Now, with the threat of birth defects, Zika's once-subtle symptoms have turned insidious, making it difficult for public health officials to track and control the disease's spread.
After living in Haiti for a year, Rory Felton and his wife returned home to Long Beach last month. They'd had friends in Haiti who were infected with the Zika virus, but they said they became concerned only recently. Last week, the World Health Organization designated the outbreak a global public health emergency.
Then Felton learned that he couldn't get tested, even though his wife is five months pregnant. The U.S. Centers for Disease Control and Prevention is limiting testing to pregnant women, and others wth symptoms.
But Felton has heard about the risk of transmission through sexual contact and wants to know for sure that he isn't infected. And there's no commercial testing available to put his fears to rest.
"Some days we get really freaked out about it, based on whatever's on the news," he said.
Though officials have confirmed cases of sexual transmission, they don't know how long the virus remains in semen. And though Zika was recently detected in the saliva and urine of infected patients, it's unclear whether it can be transmitted through those fluids.
Though the information keeps shifting, Dr.
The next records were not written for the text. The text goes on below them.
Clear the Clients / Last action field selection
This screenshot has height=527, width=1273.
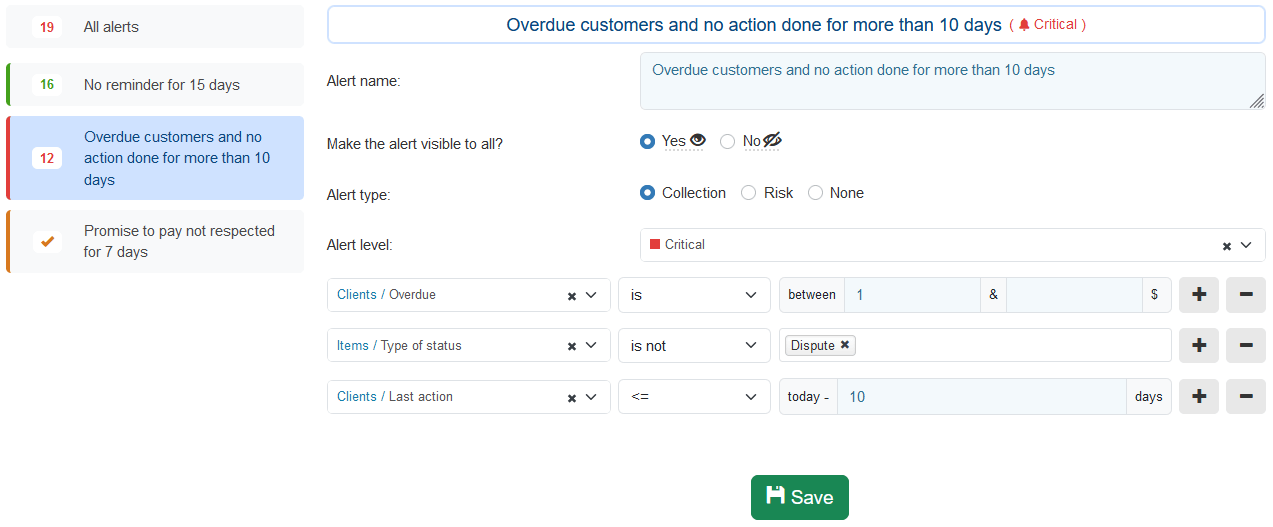tap(572, 398)

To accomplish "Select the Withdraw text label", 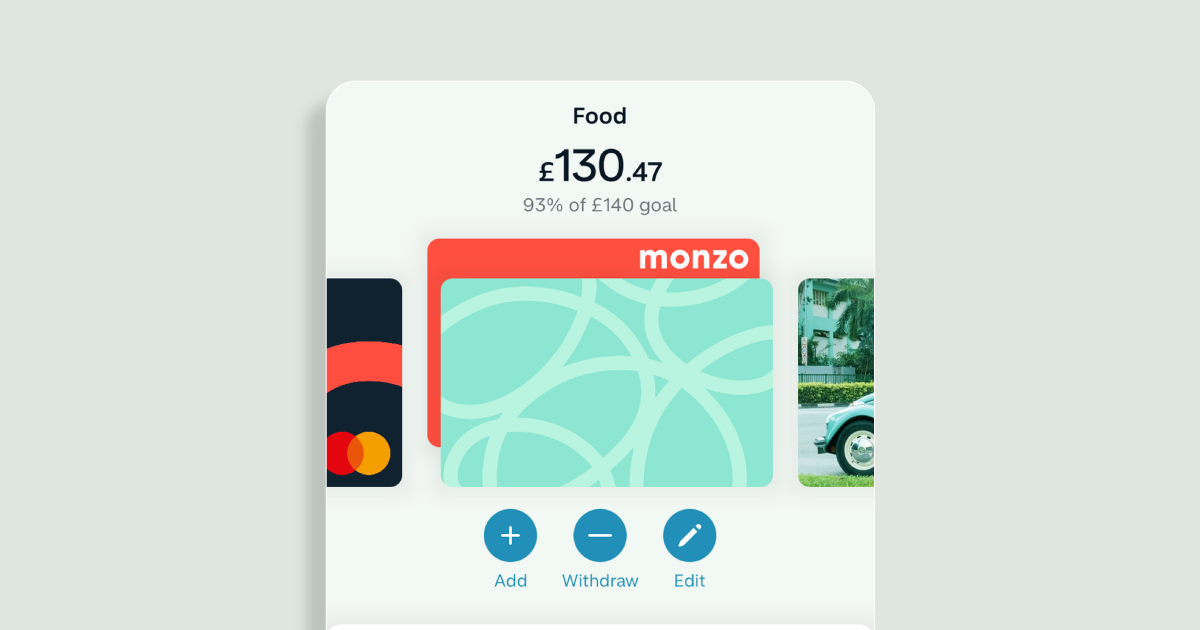I will click(600, 581).
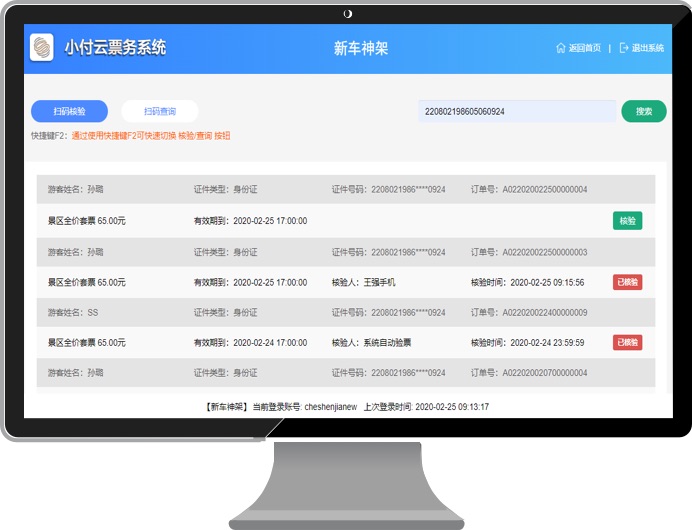Select the 退出系统 link text
Viewport: 692px width, 530px height.
(648, 48)
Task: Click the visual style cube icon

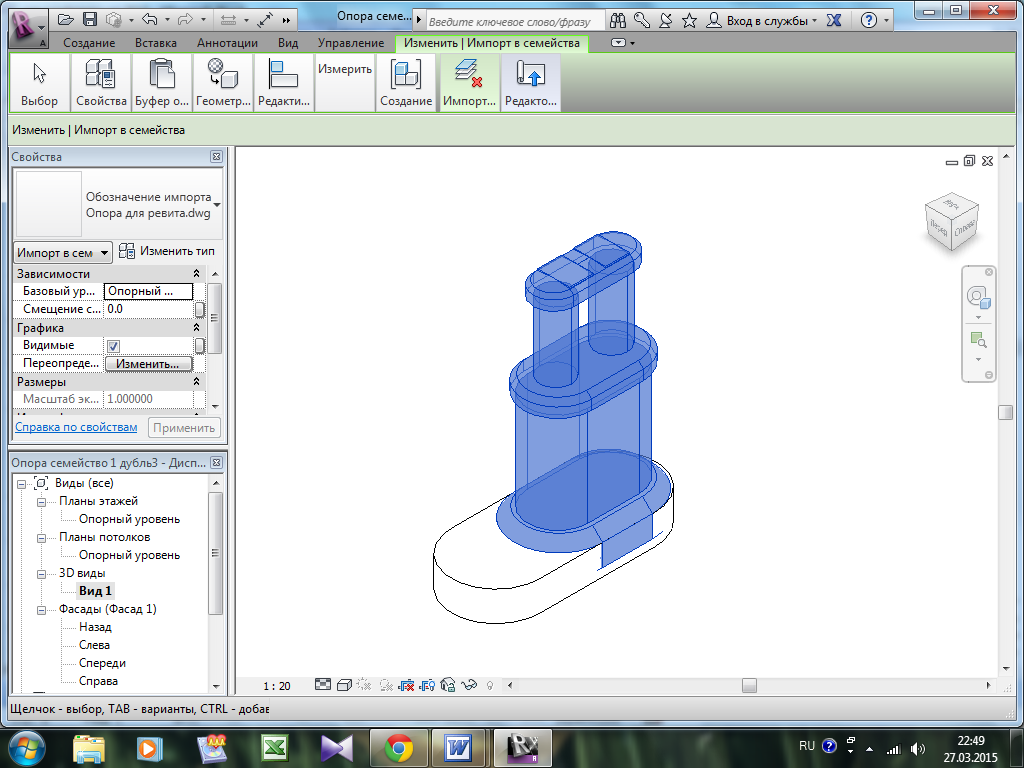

Neil Silverman, an obstetrician in L.A. who specializes in high-risk pregnancy, said as long as women don't visit countries with outbreaks or smaller countries nearby, they needn't panic.
"If you're in an area where there's no native transmission for mosquitoes that has occurred, and the U.S. is still within that category, then pregnant women do not have anything to fear about living in their own areas," he said.
Still, disquiet has spread to pregnant women who aren't traveling abroad. Every day, Silverman sees about five patients who ask about Zika and answers about four phone calls about the infection, he said.
Other doctors say patients showing up for their scheduled ultrasounds have been asking them to double-check that the baby's head size is normal.
Sarah Gottlieb, who is 14 weeks pregnant, called her physician after worries about Zika began to grow in the United States. She'd read about it three weeks ago, but when national health officials began telling women not to travel to countries with outbreaks, "I started getting all these phone calls from parents and my in-laws and everybody freaking out," she said.
Her doctor's advice was simple: Don't go to South America or Africa.
Gottlieb, who lives in Santa Monica, continues to follow Zika virus developments, concerned that public health officials should have told pregnant women to stop traveling sooner.
"I'm just kind of nervous that the warnings have been late," she said.
Disease experts don't know whether there's a correlation between having symptoms of Zika and having a baby with microcephaly, or whether the trimester during which the mother is infected matters.
"There is uncertainty here, and uncertainty, of course, always leads to concern and anxiety," said Dr. Robert Amler, a professor of public health and pediatrics at New York Medical College, who also used to work at the CDC.
Laboratories are scrambling to make a vaccine, scientists are attempting to reengineer the carrier mosquitoes so they won't be able to transmit the virus, and epidemiologists are investigating its effects.
"And until all that's figured out, we'll be forced to live with that uncertainty," Amler said.